Figure 7 shows some samples of erroneous reports, radiologists’ independent judgments, and the outcomes obtained with the assistance of ThyGPT. The error detection rate of ThyGPT was 0.905 (142/157; 95% CI: 0.899–0.910), which exceeded that of all radiologists. Figure 8a presents the error detection rate of radiologists and ThyGPT. With the assistance of ThyGPT, radiologists’ average error detection rate increased from 0.764 (120/157; 95% CI: 0.751–0.779) to 0.962 (151/157; 95% CI: 0.959–0.966), and the p value was less than 0.001. Even junior radiologists exhibited error detection rates approaching those of senior radiologists. Figure 8b illustrates the average error detection rates of radiologists for each error type, as well as their error detection and correction rates aided by ThyGPT. Notably, ThyGPT achieved a 100% error detection and correction rate for side confusion errors.
The first column shows samples of erroneous reports (errors are marked in red). The second column shows the error description and ThyGPT’s automatic detections and corrections. a The report exemplifies a side confusion error. The ThyGPT system successfully detected that the anatomical marker indicated the left thyroid lobe; however, the report text erroneously described findings pertaining to the right thyroid lobe. The feature heatmap generated by ThyGPT highlighted the model’s areas of focus. b The report exemplifies an omission error. The report omitted information regarding the nodule size. ThyGPT’s output provided the correct prompting and the corresponding feature heatmap. c The report exemplifies an inconsistency error. The US images revealed the presence of a halo and internal microcalcifications within the nodule, which contradicted the description in the report. ThyGPT accurately detected this inconsistency and visualized the errors using two heatmaps. For all errors, ThyGPT provided corrections. The third example demonstrates an incomplete correction. After introducing new features, the corresponding ACR TR classification needs to be simultaneously corrected (marked in blue). However, ThyGPT currently lacks the capability to successfully modify such potential cascading errors.
a Detection results of radiologists, ThyGPT, and radiologists aided by ThyGPT in percentages. b Error detection rates of radiologists, ThyGPT, and radiologists aided by ThyGPT for each error type; it also demonstrates the proportion of auto-corrected errors by ThyGPT. The correction results were reviewed by two senior radiologists to confirm whether the corrections were successful.
The average time for ThyGPT to process the reports was 0.031 s, which was shorter than that for radiologists (49.9 s). This processing rate satisfied the requirement for real-time error detection upon report completion. Considering ThyGPT’s average error detection rate of 0.905, employing the model to immediately scan US reports upon their completion could reduce over 90% of report errors in the first instance. More detailed error detection results of the radiologists can be found in Supplementary Fig. 2
Discussion
In this study, we developed ThyGPT, an AIGC-CAD model that integrates generative LLMs with computer vision techniques for thyroid nodule diagnosis and management. Our findings demonstrate that the proposed ThyGPT model can function as an AI copilot model that intelligently interacts with radiologists to enhance their diagnostic performance, reduce unnecessary invasive procedures, assist in the supervision and detection of errors in US examination reports, and ultimately improve the overall quality of care for patients with thyroid nodules.

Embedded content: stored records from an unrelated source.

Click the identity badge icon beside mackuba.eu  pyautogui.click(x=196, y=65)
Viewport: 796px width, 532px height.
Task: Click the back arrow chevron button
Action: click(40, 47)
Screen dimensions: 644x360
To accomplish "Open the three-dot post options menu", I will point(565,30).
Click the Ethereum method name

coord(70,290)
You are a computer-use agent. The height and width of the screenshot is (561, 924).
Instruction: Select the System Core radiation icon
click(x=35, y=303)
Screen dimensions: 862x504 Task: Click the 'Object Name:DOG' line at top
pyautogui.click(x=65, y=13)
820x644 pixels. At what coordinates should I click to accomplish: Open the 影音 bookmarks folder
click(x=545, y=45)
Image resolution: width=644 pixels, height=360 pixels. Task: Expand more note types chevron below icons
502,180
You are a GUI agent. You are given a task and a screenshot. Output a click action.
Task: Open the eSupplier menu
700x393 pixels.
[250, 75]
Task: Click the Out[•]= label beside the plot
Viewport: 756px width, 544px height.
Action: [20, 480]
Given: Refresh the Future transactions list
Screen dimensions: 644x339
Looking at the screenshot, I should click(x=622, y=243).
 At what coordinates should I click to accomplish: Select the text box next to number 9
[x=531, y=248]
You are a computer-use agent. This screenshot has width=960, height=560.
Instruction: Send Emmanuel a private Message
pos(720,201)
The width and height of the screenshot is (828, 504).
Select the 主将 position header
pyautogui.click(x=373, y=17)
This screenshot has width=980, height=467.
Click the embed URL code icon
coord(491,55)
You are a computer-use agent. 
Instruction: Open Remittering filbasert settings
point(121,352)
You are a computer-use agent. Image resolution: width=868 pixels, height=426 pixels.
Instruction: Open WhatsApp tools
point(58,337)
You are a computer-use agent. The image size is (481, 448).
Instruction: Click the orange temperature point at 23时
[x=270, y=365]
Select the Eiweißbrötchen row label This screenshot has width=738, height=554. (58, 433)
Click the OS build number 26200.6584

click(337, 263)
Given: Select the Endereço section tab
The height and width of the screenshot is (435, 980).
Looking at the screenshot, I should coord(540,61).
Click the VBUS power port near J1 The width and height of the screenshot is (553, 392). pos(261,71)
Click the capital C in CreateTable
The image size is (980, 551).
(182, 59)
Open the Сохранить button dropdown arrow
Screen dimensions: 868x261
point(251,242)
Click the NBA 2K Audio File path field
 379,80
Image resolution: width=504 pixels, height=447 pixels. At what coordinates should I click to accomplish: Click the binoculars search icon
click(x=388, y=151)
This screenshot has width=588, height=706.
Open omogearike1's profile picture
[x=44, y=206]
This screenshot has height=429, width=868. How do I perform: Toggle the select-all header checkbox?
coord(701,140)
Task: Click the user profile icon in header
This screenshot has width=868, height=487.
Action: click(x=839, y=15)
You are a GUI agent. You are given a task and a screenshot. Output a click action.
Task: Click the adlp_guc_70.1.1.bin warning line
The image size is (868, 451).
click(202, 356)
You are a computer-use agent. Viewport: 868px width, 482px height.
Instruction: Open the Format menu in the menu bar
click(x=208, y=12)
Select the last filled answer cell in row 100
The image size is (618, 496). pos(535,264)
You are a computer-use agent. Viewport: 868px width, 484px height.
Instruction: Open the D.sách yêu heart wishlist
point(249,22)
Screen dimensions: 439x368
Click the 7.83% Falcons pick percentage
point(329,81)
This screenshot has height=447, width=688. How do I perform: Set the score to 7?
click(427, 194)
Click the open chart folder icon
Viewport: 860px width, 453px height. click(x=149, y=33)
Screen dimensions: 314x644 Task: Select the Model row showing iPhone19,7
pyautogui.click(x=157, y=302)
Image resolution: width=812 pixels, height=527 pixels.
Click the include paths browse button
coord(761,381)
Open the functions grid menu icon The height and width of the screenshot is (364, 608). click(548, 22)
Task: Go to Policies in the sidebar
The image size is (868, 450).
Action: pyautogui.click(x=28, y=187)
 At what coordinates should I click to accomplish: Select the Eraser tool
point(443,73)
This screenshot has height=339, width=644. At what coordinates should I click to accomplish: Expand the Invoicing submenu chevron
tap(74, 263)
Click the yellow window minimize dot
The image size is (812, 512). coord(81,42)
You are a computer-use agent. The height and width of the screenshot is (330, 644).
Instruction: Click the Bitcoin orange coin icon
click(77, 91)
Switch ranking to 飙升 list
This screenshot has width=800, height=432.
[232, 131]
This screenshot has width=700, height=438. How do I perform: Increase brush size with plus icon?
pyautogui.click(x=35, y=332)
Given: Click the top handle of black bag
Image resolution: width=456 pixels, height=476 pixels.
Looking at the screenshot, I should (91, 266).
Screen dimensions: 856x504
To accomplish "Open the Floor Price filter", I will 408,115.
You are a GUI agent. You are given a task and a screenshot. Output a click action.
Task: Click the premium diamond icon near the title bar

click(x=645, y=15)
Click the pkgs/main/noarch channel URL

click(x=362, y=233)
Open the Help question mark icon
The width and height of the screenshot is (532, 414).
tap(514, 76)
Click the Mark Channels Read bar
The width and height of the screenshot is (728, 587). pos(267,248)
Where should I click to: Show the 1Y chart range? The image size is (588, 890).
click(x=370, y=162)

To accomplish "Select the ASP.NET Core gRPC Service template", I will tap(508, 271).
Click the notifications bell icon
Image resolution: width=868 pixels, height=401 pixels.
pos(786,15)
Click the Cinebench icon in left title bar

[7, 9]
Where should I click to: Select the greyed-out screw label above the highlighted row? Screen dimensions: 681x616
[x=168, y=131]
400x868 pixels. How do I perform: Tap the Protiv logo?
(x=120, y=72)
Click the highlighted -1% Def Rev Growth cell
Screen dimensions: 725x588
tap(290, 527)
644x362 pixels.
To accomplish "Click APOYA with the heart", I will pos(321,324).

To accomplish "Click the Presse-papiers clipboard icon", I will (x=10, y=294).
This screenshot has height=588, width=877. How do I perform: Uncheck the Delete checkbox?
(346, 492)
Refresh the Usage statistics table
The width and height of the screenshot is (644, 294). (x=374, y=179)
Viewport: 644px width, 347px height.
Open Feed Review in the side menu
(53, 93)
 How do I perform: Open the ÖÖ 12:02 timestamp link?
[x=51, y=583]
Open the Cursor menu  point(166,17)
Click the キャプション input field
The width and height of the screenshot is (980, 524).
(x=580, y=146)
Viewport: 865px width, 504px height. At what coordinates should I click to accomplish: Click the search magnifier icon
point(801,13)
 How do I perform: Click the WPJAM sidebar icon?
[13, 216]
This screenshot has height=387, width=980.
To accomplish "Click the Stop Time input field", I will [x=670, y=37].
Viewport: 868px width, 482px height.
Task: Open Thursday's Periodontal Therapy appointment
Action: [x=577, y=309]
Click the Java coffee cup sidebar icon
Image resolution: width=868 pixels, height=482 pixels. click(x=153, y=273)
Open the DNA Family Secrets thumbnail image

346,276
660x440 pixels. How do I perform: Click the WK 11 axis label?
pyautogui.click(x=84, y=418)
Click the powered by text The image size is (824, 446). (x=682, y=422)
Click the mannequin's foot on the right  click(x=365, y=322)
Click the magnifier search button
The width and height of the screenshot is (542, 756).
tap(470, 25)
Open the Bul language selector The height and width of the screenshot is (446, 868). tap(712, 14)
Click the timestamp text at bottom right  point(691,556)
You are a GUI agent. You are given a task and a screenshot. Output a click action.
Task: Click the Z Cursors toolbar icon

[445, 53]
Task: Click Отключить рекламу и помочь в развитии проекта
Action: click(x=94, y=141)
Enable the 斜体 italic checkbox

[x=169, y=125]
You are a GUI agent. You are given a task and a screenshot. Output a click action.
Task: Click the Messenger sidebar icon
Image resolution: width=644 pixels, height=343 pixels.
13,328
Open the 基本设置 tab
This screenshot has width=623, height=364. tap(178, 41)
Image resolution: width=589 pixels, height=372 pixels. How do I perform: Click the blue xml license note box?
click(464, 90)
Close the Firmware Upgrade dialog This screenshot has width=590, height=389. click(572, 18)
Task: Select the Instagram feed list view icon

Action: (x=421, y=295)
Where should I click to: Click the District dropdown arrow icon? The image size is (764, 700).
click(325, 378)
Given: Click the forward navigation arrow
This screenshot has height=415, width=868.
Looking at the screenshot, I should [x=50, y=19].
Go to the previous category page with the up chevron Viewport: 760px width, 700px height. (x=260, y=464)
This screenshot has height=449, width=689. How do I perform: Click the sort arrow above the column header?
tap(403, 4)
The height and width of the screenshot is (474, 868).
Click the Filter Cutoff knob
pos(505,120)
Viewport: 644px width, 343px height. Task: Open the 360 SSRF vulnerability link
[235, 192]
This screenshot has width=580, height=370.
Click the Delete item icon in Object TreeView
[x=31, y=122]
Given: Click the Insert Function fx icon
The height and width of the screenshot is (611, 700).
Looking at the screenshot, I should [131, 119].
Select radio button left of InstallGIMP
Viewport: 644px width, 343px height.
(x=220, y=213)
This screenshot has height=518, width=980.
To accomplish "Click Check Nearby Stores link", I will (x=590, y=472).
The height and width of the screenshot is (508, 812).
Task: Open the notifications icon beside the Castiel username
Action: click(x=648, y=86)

The key advantage of ThyGPT is its ability to engage in natural language interaction, enabling radiologists to query the model’s rationale and obtain detailed explanations for its diagnoses27,29. This transparency addresses a major limitation of existing CAD models, which often function as “black boxes” and “mute boxes”15,16,17,18,19,20. By allowing radiologists to understand the model’s reasoning, ThyGPT fosters trust and confidence in its diagnoses, potentially increasing the adoption of AI-assisted diagnosis in clinical practice. The results from our independent test sets highlight ThyGPT’s efficacy in improving diagnostic accuracy and reducing unnecessary invasive procedures. Compared to many previous methods16,18, radiologists achieved significantly higher sensitivity and specificity in diagnosing thyroid nodules when they were assisted by ThyGPT. This improvement was observed for both junior and senior radiologists, suggesting that ThyGPT could serve as a valuable tool for radiologists at various levels of experience. The results suggest that junior radiologists may be more receptive to ThyGPT’s recommendations, potentially due to a lack of confidence and experience.
Another key function of ThyGPT lies in its ability to detect errors in ultrasound reports. Currently, some regions employ double-reading systems where senior radiologists review reports to ensure accuracy. However, the reality of radiologists’ heavy workload combined with high-pressure clinical environments makes reporting errors inevitable31,32. Moreover, in underdeveloped regions, the shortage of radiologists impedes the implementation of double-reading systems, resulting in higher error rates in ultrasound reports. These errors may result in patients undergoing redundant examinations or receiving unnecessary treatments. Addressing this challenge requires establishing deep semantic associations between US report textual descriptions and US images. However, early deep learning approaches proved inadequate for this task. In contrast, ThyGPT has demonstrated exceptional cross-modal comprehension capabilities in this study. Through extensive training, ThyGPT can precisely match and align textual descriptions with the semantic features of US images. This cross-modal understanding lays the foundation for further standardization of US reporting and the detection of potential reporting discrepancies. According to our experimental results, ThyGPT can detect over 90% of errors in US reports, operating at a speed 1610 times faster than human review.
To validate whether the model exhibits language-dependent variations in report comprehension and error detection tasks, we employed a multilingual cross-validation (Supplementary Fig. 3). We found that the model showed no significant multilingual variations (p = 0.816). This finding suggests that ThyGPT can serve as a language-agnostic auxiliary tool, supporting medical institutions across different linguistic backgrounds. Furthermore, this multilingual compatibility enables potential applications in international medical collaboration.
Since the inception of deep learning, AI models have continuously improved the diagnostic accuracy for various diseases, including thyroid nodules, with their accuracy even surpassing that of professional medical personnel. In our study, the diagnostic accuracy of ThyGPT was also higher than that of radiologists. However, this finding does not imply that ThyGPT can perform diagnoses independently. On one hand, even the most advanced LLMs can still produce elementary errors such as AI hallucinations. On the other hand, external factors in the medical workflow, such as noise interference, data errors, and operational mistakes, are far beyond the scope of ThyGPT’s understanding. Therefore, ThyGPT still requires supervision from radiologists for their use. One effective approach to implementing ThyGPT is to position it as a copilot tool for radiologists. During diagnosis, ThyGPT can act as an assistive diagnostic tool, actively aiding radiologists in nodule detection and analysis. For challenging cases, radiologists can engage in in-depth interactions with ThyGPT before providing their final judgment. Additionally, during the composition of US reports, it can serve as an intelligent real-time report error-correction tool.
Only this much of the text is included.